## Records shown
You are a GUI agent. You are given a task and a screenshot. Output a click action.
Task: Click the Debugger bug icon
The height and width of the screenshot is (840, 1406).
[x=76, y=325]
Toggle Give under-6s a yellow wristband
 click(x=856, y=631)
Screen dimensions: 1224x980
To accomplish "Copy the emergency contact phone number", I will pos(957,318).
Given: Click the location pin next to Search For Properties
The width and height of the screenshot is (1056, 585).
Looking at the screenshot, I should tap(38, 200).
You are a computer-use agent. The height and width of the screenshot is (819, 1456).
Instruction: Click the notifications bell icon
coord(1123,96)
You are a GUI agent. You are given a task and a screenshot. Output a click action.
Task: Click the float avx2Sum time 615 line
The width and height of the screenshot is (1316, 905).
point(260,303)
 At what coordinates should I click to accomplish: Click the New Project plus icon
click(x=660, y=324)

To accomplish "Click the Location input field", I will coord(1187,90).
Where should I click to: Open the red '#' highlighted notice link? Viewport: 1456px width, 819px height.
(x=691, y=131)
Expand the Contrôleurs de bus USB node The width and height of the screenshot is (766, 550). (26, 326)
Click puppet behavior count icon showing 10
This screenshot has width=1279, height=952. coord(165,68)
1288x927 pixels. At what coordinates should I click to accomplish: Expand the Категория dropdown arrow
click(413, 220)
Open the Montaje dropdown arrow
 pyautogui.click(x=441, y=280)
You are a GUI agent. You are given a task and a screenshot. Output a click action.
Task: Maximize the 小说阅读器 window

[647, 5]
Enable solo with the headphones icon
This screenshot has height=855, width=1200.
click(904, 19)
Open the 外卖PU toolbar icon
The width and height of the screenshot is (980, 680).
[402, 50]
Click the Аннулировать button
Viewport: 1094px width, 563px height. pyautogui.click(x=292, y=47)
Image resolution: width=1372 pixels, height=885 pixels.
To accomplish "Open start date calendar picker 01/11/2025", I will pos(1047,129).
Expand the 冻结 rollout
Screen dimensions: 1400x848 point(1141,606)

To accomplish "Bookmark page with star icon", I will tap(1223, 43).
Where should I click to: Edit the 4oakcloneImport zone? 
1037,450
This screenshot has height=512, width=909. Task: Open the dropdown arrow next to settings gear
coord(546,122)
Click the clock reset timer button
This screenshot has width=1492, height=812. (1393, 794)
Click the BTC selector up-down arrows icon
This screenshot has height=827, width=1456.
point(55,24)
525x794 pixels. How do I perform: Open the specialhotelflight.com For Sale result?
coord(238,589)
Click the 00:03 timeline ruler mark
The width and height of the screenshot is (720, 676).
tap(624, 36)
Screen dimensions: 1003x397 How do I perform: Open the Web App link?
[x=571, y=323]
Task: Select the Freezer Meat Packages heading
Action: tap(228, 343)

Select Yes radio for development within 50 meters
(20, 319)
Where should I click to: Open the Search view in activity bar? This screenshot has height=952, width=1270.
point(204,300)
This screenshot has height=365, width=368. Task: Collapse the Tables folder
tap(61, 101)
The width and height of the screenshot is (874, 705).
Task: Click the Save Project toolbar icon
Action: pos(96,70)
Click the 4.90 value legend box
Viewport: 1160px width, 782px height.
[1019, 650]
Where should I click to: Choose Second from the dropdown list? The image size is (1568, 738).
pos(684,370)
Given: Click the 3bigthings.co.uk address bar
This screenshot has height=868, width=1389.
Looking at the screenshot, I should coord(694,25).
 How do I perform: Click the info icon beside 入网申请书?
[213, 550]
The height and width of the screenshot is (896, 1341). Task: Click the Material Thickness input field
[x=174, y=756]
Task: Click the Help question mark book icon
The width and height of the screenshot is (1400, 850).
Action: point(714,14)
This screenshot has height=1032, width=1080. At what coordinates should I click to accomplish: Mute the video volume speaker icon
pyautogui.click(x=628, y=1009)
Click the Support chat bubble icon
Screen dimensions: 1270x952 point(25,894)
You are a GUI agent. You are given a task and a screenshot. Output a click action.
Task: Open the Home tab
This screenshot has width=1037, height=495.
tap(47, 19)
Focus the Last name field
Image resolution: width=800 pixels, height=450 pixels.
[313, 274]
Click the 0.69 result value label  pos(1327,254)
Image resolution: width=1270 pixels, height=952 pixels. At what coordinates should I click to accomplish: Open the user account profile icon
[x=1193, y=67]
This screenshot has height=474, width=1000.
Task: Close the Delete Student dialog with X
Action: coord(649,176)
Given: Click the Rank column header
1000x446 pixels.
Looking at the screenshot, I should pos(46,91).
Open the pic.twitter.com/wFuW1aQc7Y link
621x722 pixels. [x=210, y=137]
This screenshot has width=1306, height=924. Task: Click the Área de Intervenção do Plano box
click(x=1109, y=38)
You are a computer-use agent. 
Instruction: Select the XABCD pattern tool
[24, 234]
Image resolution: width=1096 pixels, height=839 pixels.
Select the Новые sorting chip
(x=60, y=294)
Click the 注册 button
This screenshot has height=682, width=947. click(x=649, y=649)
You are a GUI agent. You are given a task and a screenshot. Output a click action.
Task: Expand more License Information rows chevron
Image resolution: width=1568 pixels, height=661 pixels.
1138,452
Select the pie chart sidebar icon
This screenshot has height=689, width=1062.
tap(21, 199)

## Challenge
State how many lines in the items above contain the string "Expand", with case significant. Give only the number.

## Task answer
4